Three sins of factual omission – government is NOT cutting emissions, government is NOT doing everything it can, and consuming more DOES NOT make us happier
No 723 Posted by fw, April 17, 2013
Carbon Omissions – The Co2 We’re Not Counting, by Jeremy Williams, Make Wealth History, April 16, 2013
There was an event in London last night – the launch of Carbon Omissions. It’s a project from the Public Interest Research Centre (PIRC), whose previous work includes Climate Safety and the advertising report Think of me as Evil?. Both of those were engaging and thought provoking, so I have my eye on what they’re up to.
The aim of Carbon Omissions is to highlight the matter of Britain’s carbon measurements. Since we don’t count the carbon emissions of our imports, we can say that emissions have fallen and we have exceeded our Kyoto targets. In reality, we’ve just off-shored our emissions to China and other countries that make things for us. Factor in the total emissions that Britain is responsible for, and they’re still rising. And that means that if we’re to get serious about reducing our atmospheric pollution, we need to talk about consumption.
One hopes that PIRC UK is not going to rely solely on a 3-minute video to win the support of the UK’s civic-minded citizens.
As for Canada, if the Harper Cons bothered to care at all about what most Canadians think about the tar sands and CO2 emissions, his government might do a better job of lying.
Anyway, here’s the video followed by my transcript of the narration. Visit the Carbon Omissions website for more details.
For the past twenty years we’ve been told a lie – three lies in fact. Firstly, the government has told us that we’ve succeeded in cutting UK carbon emissions. Secondly, it’s told us it’s doing everything it can to tackle climate change – there’s no need for any big changes to the way we consume. And thirdly, it’s told us that consuming ever more stuff makes us happier. The problem is that none of it is true.
Firstly, we’ve not cut our emissions. They’re still rising. The government’s figures measure only the carbon dioxide we produce within the UK borders. But we live in a globalized economy and rely heavily on imports to meet consumer demand. Because the UK lost most of its industry since the 1980s many of the goods we buy are now manufactured in countries like China and India. So while officially UK emissions have gone down once you count the imported goods we consume, you find they’ve gone up. In fact, they’ve gone up by 20 percent in the past twenty years. But the government would prefer to bury this.
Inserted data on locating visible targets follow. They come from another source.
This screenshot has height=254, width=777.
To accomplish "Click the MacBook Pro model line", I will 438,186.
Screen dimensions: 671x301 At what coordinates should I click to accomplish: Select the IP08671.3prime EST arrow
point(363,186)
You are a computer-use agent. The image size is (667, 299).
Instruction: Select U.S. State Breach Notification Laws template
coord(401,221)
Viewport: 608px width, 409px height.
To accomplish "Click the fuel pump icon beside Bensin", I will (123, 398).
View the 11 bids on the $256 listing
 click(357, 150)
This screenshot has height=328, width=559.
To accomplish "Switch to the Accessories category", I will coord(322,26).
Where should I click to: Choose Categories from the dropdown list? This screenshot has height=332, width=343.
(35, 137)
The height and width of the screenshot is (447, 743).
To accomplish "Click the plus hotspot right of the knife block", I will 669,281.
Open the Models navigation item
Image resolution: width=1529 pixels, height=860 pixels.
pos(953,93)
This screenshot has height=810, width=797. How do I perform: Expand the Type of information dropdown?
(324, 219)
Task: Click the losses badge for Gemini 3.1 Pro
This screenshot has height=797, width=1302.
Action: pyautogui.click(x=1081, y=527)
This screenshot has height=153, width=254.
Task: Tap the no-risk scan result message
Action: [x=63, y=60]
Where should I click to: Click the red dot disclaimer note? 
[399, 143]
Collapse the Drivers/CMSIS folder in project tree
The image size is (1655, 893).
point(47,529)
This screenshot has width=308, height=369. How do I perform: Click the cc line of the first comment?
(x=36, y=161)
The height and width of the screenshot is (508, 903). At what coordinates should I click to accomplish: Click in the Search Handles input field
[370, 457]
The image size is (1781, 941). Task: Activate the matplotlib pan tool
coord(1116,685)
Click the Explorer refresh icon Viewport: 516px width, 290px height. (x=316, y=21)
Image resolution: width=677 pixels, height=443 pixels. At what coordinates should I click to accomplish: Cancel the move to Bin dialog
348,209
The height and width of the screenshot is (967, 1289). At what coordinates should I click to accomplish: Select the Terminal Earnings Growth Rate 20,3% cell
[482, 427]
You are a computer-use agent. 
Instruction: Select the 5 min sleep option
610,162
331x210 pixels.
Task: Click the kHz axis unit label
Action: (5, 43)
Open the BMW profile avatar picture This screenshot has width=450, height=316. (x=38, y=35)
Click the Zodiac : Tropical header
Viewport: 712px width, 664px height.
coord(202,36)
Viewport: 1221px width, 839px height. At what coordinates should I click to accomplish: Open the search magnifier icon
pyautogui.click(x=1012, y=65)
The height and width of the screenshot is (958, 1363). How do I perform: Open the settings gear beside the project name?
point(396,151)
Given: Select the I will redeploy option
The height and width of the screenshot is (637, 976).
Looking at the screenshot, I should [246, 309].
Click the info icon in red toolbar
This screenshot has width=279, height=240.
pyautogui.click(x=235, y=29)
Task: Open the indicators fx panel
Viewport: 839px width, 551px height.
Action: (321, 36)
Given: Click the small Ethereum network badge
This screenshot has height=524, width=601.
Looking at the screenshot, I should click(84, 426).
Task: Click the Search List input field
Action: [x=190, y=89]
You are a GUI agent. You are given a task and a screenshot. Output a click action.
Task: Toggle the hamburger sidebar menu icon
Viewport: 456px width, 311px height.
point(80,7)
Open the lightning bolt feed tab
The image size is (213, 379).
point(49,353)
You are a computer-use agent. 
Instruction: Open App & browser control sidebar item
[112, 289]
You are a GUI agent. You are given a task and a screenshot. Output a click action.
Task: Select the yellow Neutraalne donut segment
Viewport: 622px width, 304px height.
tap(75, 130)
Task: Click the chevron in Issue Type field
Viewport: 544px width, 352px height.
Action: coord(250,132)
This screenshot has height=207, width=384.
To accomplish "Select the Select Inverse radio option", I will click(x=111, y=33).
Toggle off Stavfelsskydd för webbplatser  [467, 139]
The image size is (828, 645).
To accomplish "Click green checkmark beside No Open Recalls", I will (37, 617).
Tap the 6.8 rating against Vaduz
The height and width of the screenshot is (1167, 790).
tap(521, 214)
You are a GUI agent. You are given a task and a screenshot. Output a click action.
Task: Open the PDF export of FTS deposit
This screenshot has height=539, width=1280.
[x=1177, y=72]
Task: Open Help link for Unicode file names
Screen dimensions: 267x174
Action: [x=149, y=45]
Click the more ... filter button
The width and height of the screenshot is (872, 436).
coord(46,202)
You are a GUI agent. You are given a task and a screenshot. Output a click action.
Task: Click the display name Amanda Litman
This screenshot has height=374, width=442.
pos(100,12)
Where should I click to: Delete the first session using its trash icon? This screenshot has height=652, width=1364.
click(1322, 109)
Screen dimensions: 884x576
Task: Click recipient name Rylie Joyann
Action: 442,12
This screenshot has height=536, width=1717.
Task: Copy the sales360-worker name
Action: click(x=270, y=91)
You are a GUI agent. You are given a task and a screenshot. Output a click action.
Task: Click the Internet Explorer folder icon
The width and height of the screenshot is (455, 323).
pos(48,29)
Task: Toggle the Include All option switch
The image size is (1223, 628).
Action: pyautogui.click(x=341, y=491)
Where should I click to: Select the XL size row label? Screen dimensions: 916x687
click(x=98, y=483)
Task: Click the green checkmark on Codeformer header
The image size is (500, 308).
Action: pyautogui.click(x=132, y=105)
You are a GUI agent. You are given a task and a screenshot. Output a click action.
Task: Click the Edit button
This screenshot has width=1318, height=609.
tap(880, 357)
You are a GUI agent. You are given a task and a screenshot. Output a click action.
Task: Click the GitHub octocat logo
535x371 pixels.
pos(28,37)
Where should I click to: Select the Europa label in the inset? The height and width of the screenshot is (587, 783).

It would rather pretend that emissions are still coming down, because for a politician to admit otherwise would be to expose the second lie – that they’ve been doing everything they can to tackle climate change. The truth is the government hasn’t done nearly enough, even though it has known the true picture about our rising emissions for years. It’s happy to keep blaming China for increasing its emissions without admitting that our consumption problem is helping to drive them up.
Meanwhile, the government is also reluctant to own up to the third lie – that having more and more stuff actually makes us happier. Study after study has shown that after a certain point simply increasing material wealth does not improve our wellbeing. After thirty years of consumerism psychological research suggests that we are no happier than we were when we started.
It’s time to get honest about our consumption problem. We should start deciding how to make the products we need in a sustainable way without just shifting the blame for pollution on to other countries. And part of that debate has to be about the products we don’t need. As a committee of MPs recently concluded:
“The UK’s consumption cannot continue to rise indefinitely…if it is to make an effective contribution to a global reduction in greenhouse gas emissions.” —Energy and Climate Change Committee, 2012.
Most of all, the government needs to own up to our rise in emissions and take responsibility for tackling the environmental impact of what the UK consumes.